The week’s 5 head-spinning moments

Buffalo Wild Wing’s pizza play gears for growth

More announcements than actual pies have been cranked out of the emerging better-pizza sector, but few merit more than a click on desktop trash-can icons and a plea to IT for tighter spam filters. Not so the communication this week from PizzaRev, the entrant backed by Buffalo Wild Wings. The upstart trumpeted several reinforcements of its infrastructure, not through C or even VP-level additions, but the hiring of support personnel far down the ladder. Included were franchising, human resources and marketing specialists with director or coordinator titles. Clearly PizzaRev is building a deep team in anticipation of rapid growth.

Count on BWW to contribute at least two and possibly six new stores to that development effort in 2014, according to CEO Sally Smith. The first two will be labs of sorts to gauge how large the next generation of units should be and how the concept is received outside of its home base of California, she recently commented.

And yet another stealth pie maker is uncovered

Chipotle wasn’t the only big restaurant brand to quietly creep into the pizza business last year. Texas Roadhouse was asked this week during a call with financial analysts about plans to add other restaurant concepts to its stable. An analyst, not the chain’s executives, remarked that Bubba’s 33 appears to be a possible secondary growth vehicle.

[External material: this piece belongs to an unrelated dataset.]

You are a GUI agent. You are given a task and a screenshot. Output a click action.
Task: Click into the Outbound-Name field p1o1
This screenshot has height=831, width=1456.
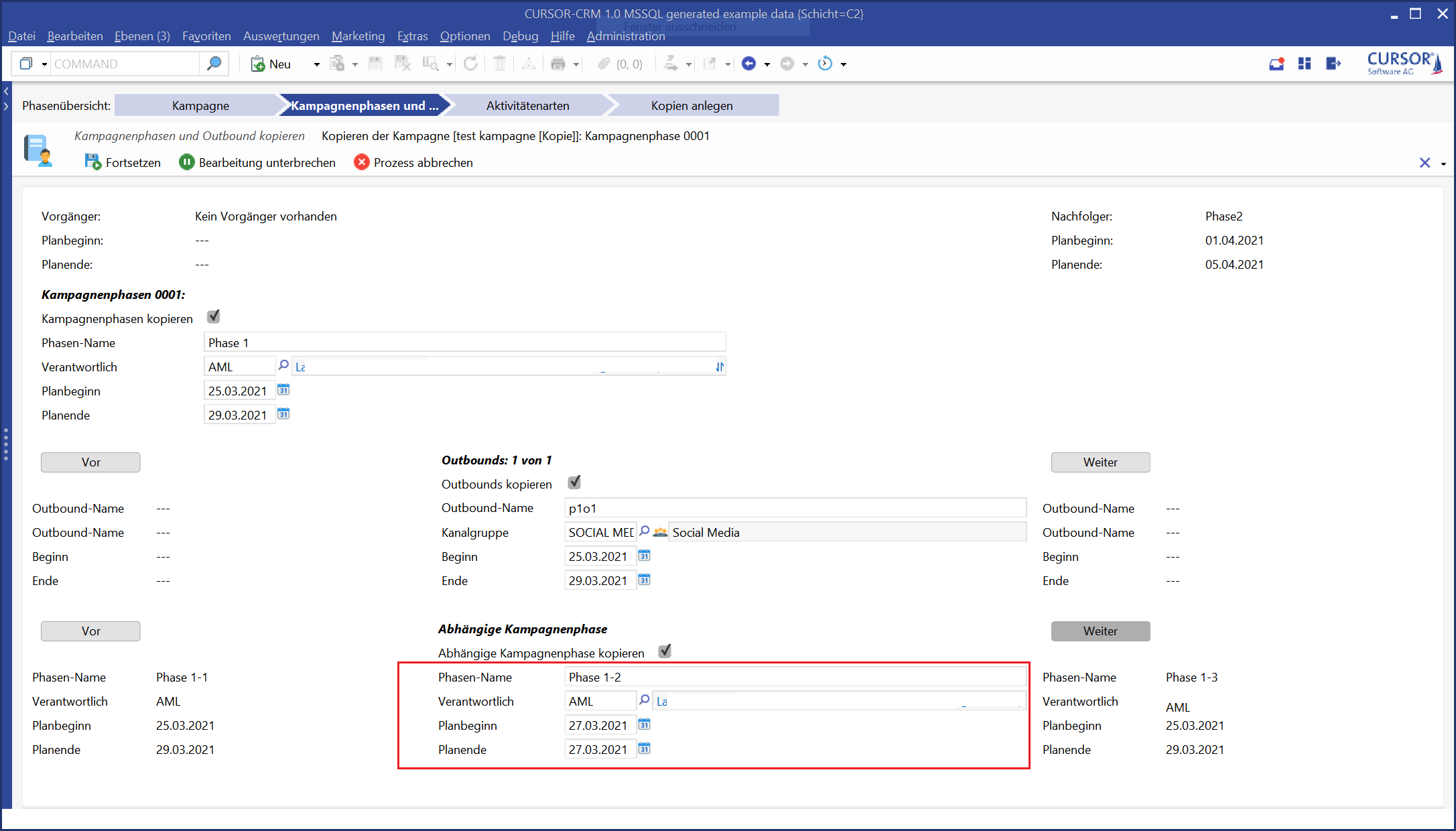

Bubba’s 33? Doesn’t sound familiar? You’re not alone in scratching your head once it stops spinning. Turns out the casual dining chain had quietly opened the prototype last summer in Fayetteville, N.C. The concept’s three signature menu lines are Stone Baked Pizzas, made with hand-tossed dough and fresh-cut toppings; burgers; and “33-degree beer,” or suds cooled almost to freezing.

But this is not a Pizza Rev-style entrant in the Chipotle model. Bubba’s offers full service and is aimed at the Bubba in all of us, to quote the marketing description.

The fast-casual sector isn’t being ignored by the company. Two Texas Roadhouses were recently opened in Oregon with a fast-casual service set-up. Patrons order at a counter and the meal is brought to them. “We’re still reading results,” said president Scott Colosi.

The first Bubba’s was converted from an Aspen Grill, an upscale concept Roadhouse tested in several locations.

Roadhouse management declined to comment on Bubba’s during the conference call, but has said in the past that Aspen Grill is history.

Manning to Papa John’s—SCORE!!!

Meanwhile, back in the mainstream pizza market, Papa John’s clearly has the touch-football team to beat. Peyton Manning may not have been the quarterback who hoisted the winner’s trophy after Super Bowl XLVIII, but he’s a hero to Papa’s management, which says he serves as far more than a spokesman. “He has been a big part of our success,” Papa John’s founder John Schnatter remarked to investors. Indeed, he noted that the company’s market value has risen to $2.2 billion from $900 million since the future Hall of Famer suited up for the chain.

In addition to serving as Papa John’s spokesman when Schnatter himself doesn’t assume the role, Manning operates 25 franchised Papa John’s units in Denver.

The relationship “will continue to pay dividends for the brand for years to come,” said Schnatter.

“Any company or organization that has an opportunity to get involved with Peyton Manning and or the Manning family should jump all over [it.]”

Casual dining’s C-suite dominos game

Looks as if the next thing to sizzle on the grills of challenged casual dining chains is the butt of the top exec. With that segment still in a sales stall, some big names are walking out the door, though it’s not clear at who’s instigation.

Last week, heads were turned by the departure of Mike Archer from the president’s job at Applebee’s. His exit follows the resignation of John Gilbert as CEO of Famous Dave’s, a development the board acknowledged as a complete surprise. Earlier, Richard Stockinger exited the CEO’s office of Benihana’s with a box of personal effects in tow, leaving a clean desk for Steve Schlemon to decorate with knick-knacks from his 12 years as president of Carrabba’s.

Searches are underway for permanent successors to Gilbert and Schlemon, meaning dominos could fall at other casual chains in the near future.

Tech talk. And more talk. And still more talk.

Those of us who routinely digest restaurant companies’ conference calls with financial analysts are finding far more of the conversation devoted these days to technology. In many instances, the analysts are as interested in a chain’s initiatives on that front as they are in menu changes.  

Here are some of the things that analysts wanted to learn this week:

Will tablets appear on the tables of Outback, Carrabba’s and the other brands run by Bloomin’ Brands?
Don’t hold your breath, advised CEO Liz Smith. Tests are underway, but she characterized the strategy as “go slow to go fast.”

Does Applebee’s, an early adapter of tablets, intend to expand the capabilities so users can order a whole meal?
The functionality will evolve, said Julia Stewart, CEO of parent company DineEquity. For right now, the tabletop ordering choices are limited to drinks, appetizers and desserts.  That will expand by year’s end, and social media and a mobile interface will likely be incorporated by the end of 2015.